私にはお父さん以外にお父さんはいません。だから、唯一それに近いものに心当たりがある男の人がいるとしたら、それは伯父さんでした。正気を失って失踪したと言われていた、クミちゃんとショウちゃんのお父さんでした。

私は一瞬だけ彼女から体の主導権を奪っていました。体を奪うために何かしたわけではありません。どうやら感情の起伏次第では、何の力も持たない私でも赤童の意識を奪うことも不可能ではないようです。


夫の赤童は首を横に振りました。

「すうじゃねー。うりはおめーぬ父親でむおじさんでもねー。でも、おめーはうりの子供だ 」

まるでナゾナゾのような事を言われました。

どういうことなのか気になりましたが、もっと質問を重ねようとする矢先に体の主導権をまた取られてしまいました。やっぱり、基本的には赤童の方が強いみたいです。

「やっぱい、うりぬ子が中にいるんだな。別に叱ったりしねー。今さら、やーにそういうくとぅを言ってぃむわからないことは知ってぃる。

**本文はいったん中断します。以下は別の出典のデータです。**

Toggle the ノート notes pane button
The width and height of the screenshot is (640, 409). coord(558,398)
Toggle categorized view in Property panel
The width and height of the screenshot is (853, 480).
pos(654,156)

ただ、一つだき言ってぃうく。人間には人間ぬ生活がある。だから、無理に人間を仲間にしちゃいけねー。そりはとぅても残酷なことだ。

ここにいる仲間ぬ殆どが、生まりたとぅちから仲間だったか、生まれてぃすぐに仲間になったかのどぅちらかだ。人間ぬ立場になってぃ考いるくとぅは無理だ。でむオレは知ってる。人間として過ごしていちゃのに人間でねーものにさりることは、とても辛いことだ。うりは今さら人間に戻るうとぅ考いるくとはなきなったが、仲間になってぃしばらくの、うりの狂乱っぷいは忘れてねーじゃろう?むう一度言うが、自分のくとぅは意外と気に病まねーもんだ。ただ、妻と子供が恋しくてぃ仕方がなかった。うめーの中にいるヤスコといううりの子も、ちっと同じはずだ」


私は彼女と意識を共有していました。だからこそ、わかったことがあります。赤童たちからすれば、私たち人間の生き方はとても辛く見えるようです。半永久的に生きられる彼らとは違い、限られた時間に囚われて、せせこましい生活に追われて人生を謳歌する時間も少ない。彼らの仲間になった方がよっぽど幸せなのに決まっていると考えているのです。

私たち人間には実に奇妙な話に聞こえますが、赤童たちが人間を仲間に変身させてしまうのは、復讐でも罰でも悪戯でもなかったのです。赤童は仲間を増やし、変えられた者は人間でいるよりずっと幸福になれる。互いに利益のある一石二鳥の提案だったのです。

恐ろしい赤童の呪いだと思っていたものは、彼らからすればむしろ善意に満ちた厚意のつもりだったのです。